* **Problem details**
In the listing below, identify each line with the word "will" and return those lines.

-.-.-

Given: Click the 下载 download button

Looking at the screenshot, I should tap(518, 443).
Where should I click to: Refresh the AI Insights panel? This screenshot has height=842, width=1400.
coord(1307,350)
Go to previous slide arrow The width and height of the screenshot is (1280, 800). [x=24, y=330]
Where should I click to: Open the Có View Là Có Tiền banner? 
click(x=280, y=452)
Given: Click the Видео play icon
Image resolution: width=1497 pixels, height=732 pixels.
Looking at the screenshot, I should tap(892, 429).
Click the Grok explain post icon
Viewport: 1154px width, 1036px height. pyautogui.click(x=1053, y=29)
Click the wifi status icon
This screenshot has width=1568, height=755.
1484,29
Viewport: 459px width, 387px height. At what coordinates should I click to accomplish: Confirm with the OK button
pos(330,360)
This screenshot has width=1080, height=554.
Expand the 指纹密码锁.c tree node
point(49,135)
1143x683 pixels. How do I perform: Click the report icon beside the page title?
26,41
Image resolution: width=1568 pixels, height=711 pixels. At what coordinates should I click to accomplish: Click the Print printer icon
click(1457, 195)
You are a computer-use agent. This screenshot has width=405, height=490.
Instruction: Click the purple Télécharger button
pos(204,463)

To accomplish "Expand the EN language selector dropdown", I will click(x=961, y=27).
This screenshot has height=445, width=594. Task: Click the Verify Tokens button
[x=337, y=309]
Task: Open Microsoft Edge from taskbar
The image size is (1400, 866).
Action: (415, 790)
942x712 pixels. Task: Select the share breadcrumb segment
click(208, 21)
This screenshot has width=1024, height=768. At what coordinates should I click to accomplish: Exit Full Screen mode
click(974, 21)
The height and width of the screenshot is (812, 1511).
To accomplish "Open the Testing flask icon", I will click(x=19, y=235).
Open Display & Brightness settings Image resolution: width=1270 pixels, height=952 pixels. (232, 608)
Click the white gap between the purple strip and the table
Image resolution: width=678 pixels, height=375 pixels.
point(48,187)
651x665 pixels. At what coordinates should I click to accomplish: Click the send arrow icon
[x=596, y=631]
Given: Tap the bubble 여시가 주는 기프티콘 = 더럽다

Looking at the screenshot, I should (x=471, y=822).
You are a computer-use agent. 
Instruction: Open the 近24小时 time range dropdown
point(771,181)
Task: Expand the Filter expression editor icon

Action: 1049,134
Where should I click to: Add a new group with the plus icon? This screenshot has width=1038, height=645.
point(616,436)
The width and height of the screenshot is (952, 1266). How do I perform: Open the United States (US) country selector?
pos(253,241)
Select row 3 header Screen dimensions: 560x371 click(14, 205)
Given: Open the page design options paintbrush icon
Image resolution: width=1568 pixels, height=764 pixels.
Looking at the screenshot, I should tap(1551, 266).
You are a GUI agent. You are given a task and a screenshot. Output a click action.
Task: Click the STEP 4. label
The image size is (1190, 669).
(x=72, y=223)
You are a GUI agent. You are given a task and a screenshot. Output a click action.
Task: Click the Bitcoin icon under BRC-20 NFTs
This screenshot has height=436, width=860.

-.-.-

* **Result for this task**
To accomplish "Expand the EN language selector dropdown", I will click(x=961, y=27).
To accomplish "Open the Testing flask icon", I will click(x=19, y=235).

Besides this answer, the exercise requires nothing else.